Combined, the sale reduced the company’s bitcoin reserve to 843,775 BTC as of 4 p.m. Eastern time on July 5. Strategy’s bitcoin purchases dashboard showed the same latest reserve figure and listed the two negative BTC entries for June 30 and July 6.
The dashboard also showed an aggregate purchase price of about $63.69 billion and an average purchase price of $75,476 per BTC after the sale. That average remains above the sale prices disclosed for both tranches.
That spread is why the sale is drawing attention. Selling below average purchase cost does not automatically mean the broader strategy failed, but it shows the balance sheet can be forced to meet cash needs on the market’s timetable rather than only Saylor’s preferred accumulation timetable.
Strategy’s bitcoin reserve is still enormous. The company holds roughly 4% of Bitcoin’s fixed 21 million supply cap, a position Daily Crypto Briefs covered when Strategy crossed the 4% supply threshold.

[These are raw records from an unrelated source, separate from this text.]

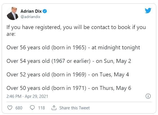Image resolution: width=158 pixels, height=115 pixels.
Task: Click the blue verified badge
Action: click(45, 11)
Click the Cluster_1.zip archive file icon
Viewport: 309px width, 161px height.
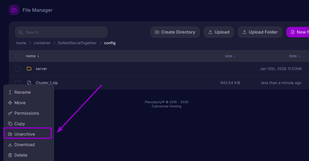[29, 83]
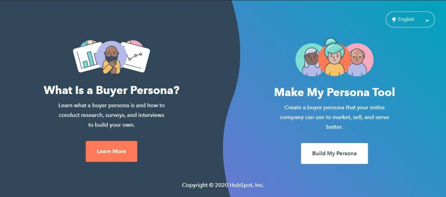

The difference is that the July 6 filing changes the story from size to cash flow. Investors now have to ask not only how much BTC Strategy owns, but when the company may sell small parts of that reserve to service the securities built around it.
Preferred Dividends Drive Sale
Strategy described the proceeds as funding distributions on preferred stock and replenishing the USD reserve. The filing said the reserve is intended to support preferred-stock dividends and interest on outstanding indebtedness.

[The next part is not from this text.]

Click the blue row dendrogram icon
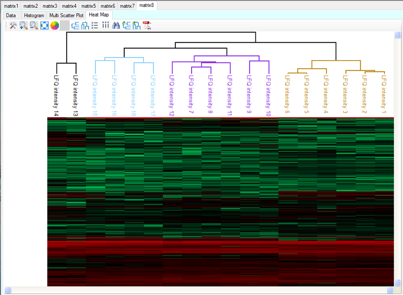This screenshot has height=295, width=403. click(75, 25)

As of July 5, that USD reserve stood at $2.55 billion. Strategy also said its June 29 BTC Monetization Program can generate up to $1.25 billion of additional proceeds for the reserve, and that the full capacity remained available as of July 5.
That detail is important because it means the latest sale did not exhaust the monetization plan. It confirmed the mechanism exists and that Strategy is willing to use it.

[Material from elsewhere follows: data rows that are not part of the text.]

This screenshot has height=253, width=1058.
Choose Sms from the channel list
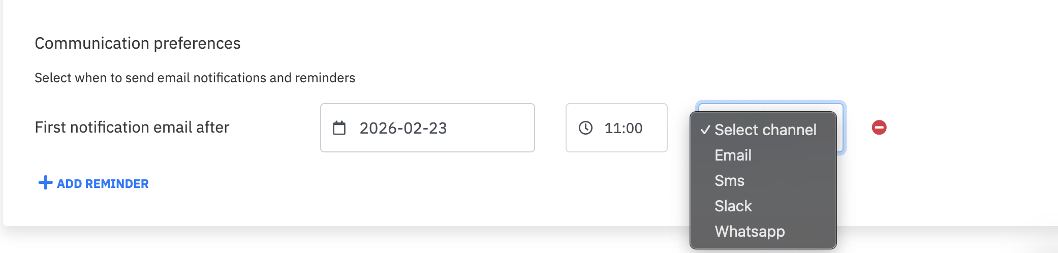click(x=729, y=181)
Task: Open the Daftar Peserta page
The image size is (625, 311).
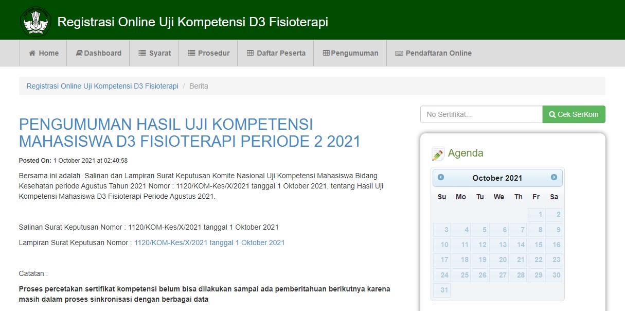Action: [x=276, y=53]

Preferred shares are not just a footnote in the company now. STRF, STRE, STRK, STRD and STRC all sit inside a capital stack that investors increasingly read as a cash-obligation machine attached to a bitcoin reserve.
That makes Strategy different from a spot bitcoin ETF. An ETF passes bitcoin exposure through a fund wrapper. Strategy adds operating-company risk, tax effects, preferred distributions, debt service, share issuance, reserve management and executive capital-allocation decisions.
The filing also disclosed a $8.32 billion digital-asset loss for the quarter ended June 30, including $8.31 billion of unrealized loss and $0.9 million of realized loss. Strategy said the financial information was prepared by management and had not been audited or reviewed by KPMG.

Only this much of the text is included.